Security researchers discovered that about 70 percent of all Seagate Central NAS devices connected to the Internet are infected with Mal/Miner-C (also known as PhotoMiner), a piece of malware that uses infected systems to mine for the Monero cryptocurrency.
The Seagate Central NAS has a public folder that can't be deactivated or deleted, and is accessible to all users, even anonymous users. The Miner-C malware abuses this design flaw to spread itself to the public folder on all Seagate Central NAS devices it can find by scanning the Internet for potential victims.

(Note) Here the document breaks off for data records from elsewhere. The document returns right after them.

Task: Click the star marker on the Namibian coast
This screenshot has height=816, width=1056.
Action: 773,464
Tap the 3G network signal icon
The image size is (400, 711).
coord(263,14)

The next step of the attack vector is to trick the user into installing the malware. This is done by placing "Photo.scr" in the public folder, this is a script that malware coders have modified to use a standard Windows folder icon.

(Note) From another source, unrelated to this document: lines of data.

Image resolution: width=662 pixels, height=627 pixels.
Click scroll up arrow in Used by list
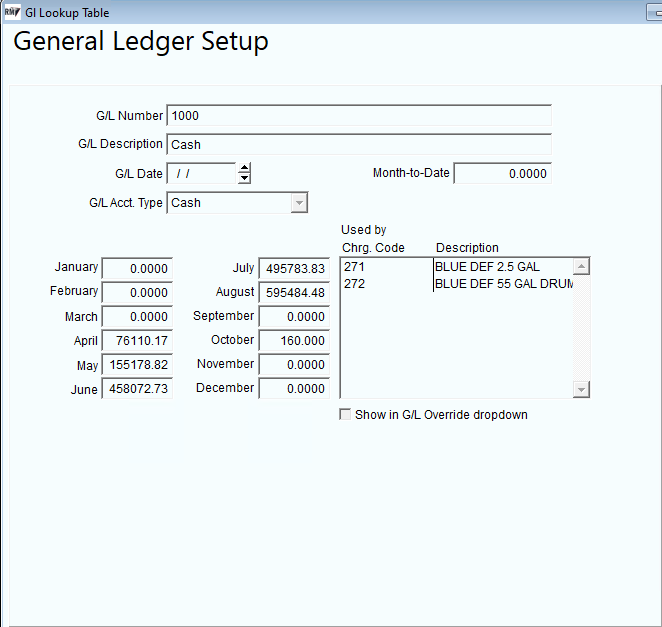581,266
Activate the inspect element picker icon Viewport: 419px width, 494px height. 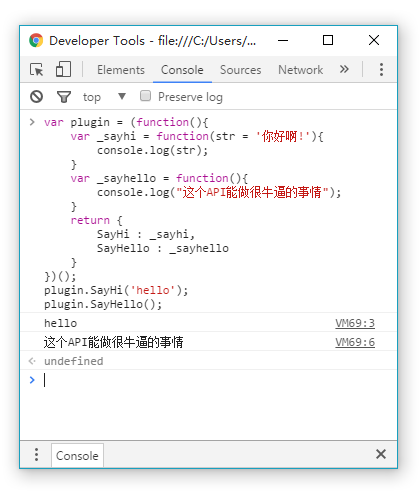[x=37, y=70]
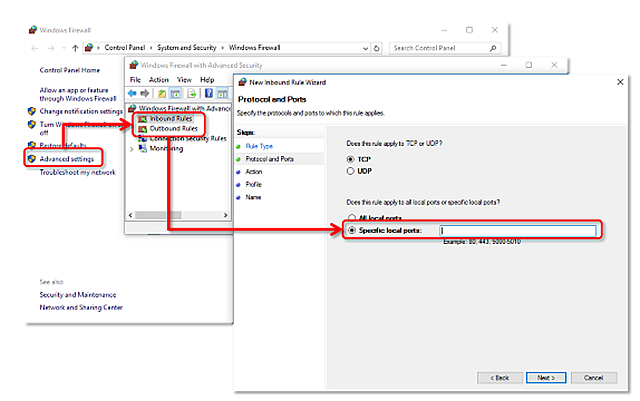Click the Back arrow in MMC toolbar
The image size is (640, 401).
(131, 93)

By default, Windows hides most file extensions so when a Seagate Central NAS device owner explores the public folder chances are high their curiosity will be peaked by this fake Photo folder. When the user clicks on the script, the cryptocurrency miner is installed on their PC.

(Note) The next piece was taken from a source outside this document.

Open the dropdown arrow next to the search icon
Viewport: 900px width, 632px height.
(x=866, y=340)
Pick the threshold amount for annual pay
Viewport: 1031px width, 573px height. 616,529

Sophos security researchers discovered that of the around 7,000 Seagate Central NAS devices connected to the Internet, about 5,000 are infected with Miner-C. Because the Monero account information is stored in the malware's configuration file, the researchers were able to calculate that these cybercriminals have made over $86,400 from the operations and are responsible for 2.5 percent of the entire Monero mining activity.
As Softpedia reports, one of the big worries here is that users have no way to protect their device without completely disabling remote access:
The quandary is that Seagate Central owners have no way to protect their device. Turning off the remote access NAS feature can prevent the infection, but also means they lose the ability to access the device from a remote location, one of the reasons they purchased the hard drive in the first place.